The Systems group at Cornell examines the design and
implementation of the fundamental software systems that form
our computing infrastructure.
Below we give just a small representation of the varied systems work
going on here, and invite you to visit the project and faculty web pages,
as well as read the papers.
Also check out our weekly
Systems Research Seminar.
Networking
Ken Birman, Robbert van Renesse, and Hakim Weatherspoon are working with
industry to develop new fault-tolerance and scalability options for the
world's fastest network routers. This effort is exploring ways of
migrating some of their prior work on distributed computing into the
router itself, so that applications such as BGP can scale better and
handle component failures gracefully, and new kinds of functionality
like overlay networks or VOIP can be executed right on the router
fault-tolerantly. A goal is to compete with telephony levels of
availability: the router must be “continuously on”
even when handling a crashed node.
Weatherspoon is also looking at packet loss dynamics on the
National LambdaRail,
an optical network spanning the country.
Andrew Myers and Emin Gun Sirer developed Trickles
(NSDI 2005, ACM TOCS 2008),
a stateless network protocol stack.
Traditional operating system interfaces and network protocol
implementations force system state to be kept on
both sides of a connection. Such state ties the connection
to an endpoint, impedes transparent failover, permits
denial-of-service attacks, and limits scalability. Trickles
is a novel TCP-like transport protocol
and a new interface to replace sockets that together enable
all state to be kept on one endpoint, allowing the
other endpoint, typically the server, to operate without
any per-connection state.
| | |
Peer-to-Peer Systems and Collaborative Tools
Cornell faculty has done extensive work in the Peer-to-Peer networking area,
ranging from file sharing to media streaming to network monitoring.
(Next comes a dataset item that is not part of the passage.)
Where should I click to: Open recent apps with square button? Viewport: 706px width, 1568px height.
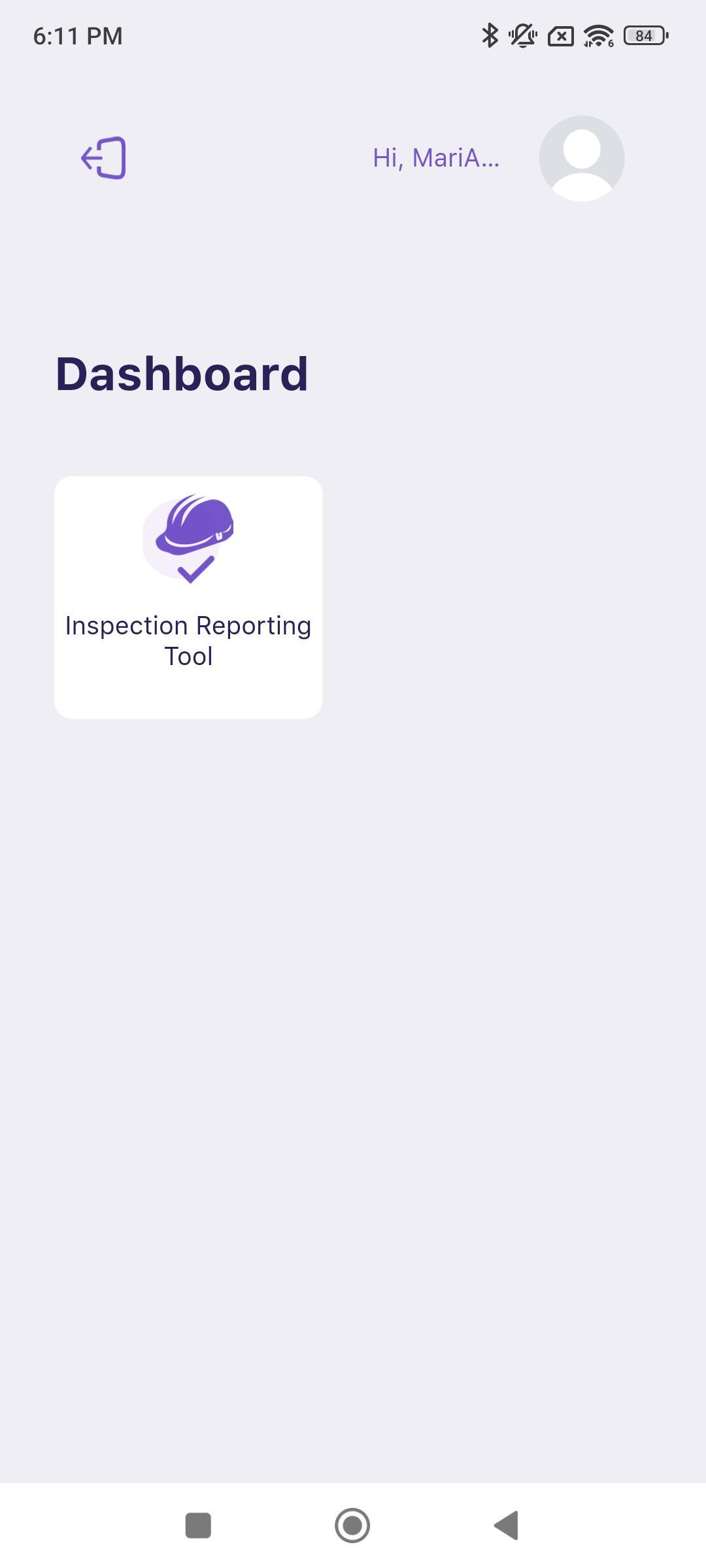198,1526
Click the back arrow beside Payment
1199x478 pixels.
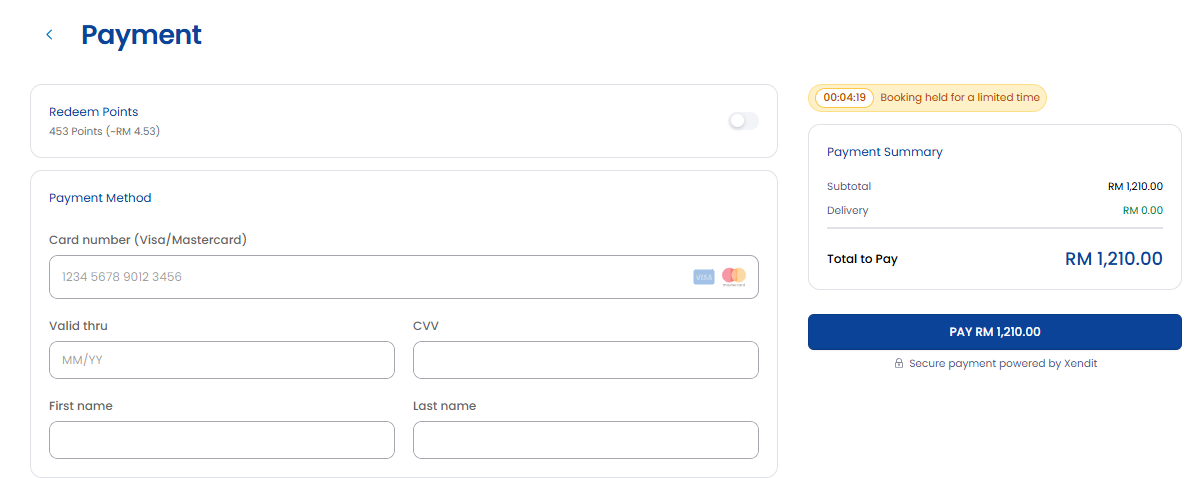tap(50, 34)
Van Renesse and Birman developed the highly scalable Astrolabe
network monitoring system (IPTPS 2002, ACM TOCS 2003), now used at a
major e-retailer. Emin Gun Sirer has created a large number of P2P
systems, including
Antfarm (NSDI 2009), a content distribution system based on managed swarms,
Octant (NSDI 2007), a system for geolocation of
Internet hosts, and Corona, an Internet-scale Publish-Subscribe
system (NSDI 2006). Van Renesse developed Fireflies, a Byzantine-tolerant
P2P overlay network (Eurosys 2006). Weatherspoon
designed and implemented the Antiquity system, a secure P2P storage
facility (Eurosys 2007).
Birman's group is working on Web2.0 collaboration.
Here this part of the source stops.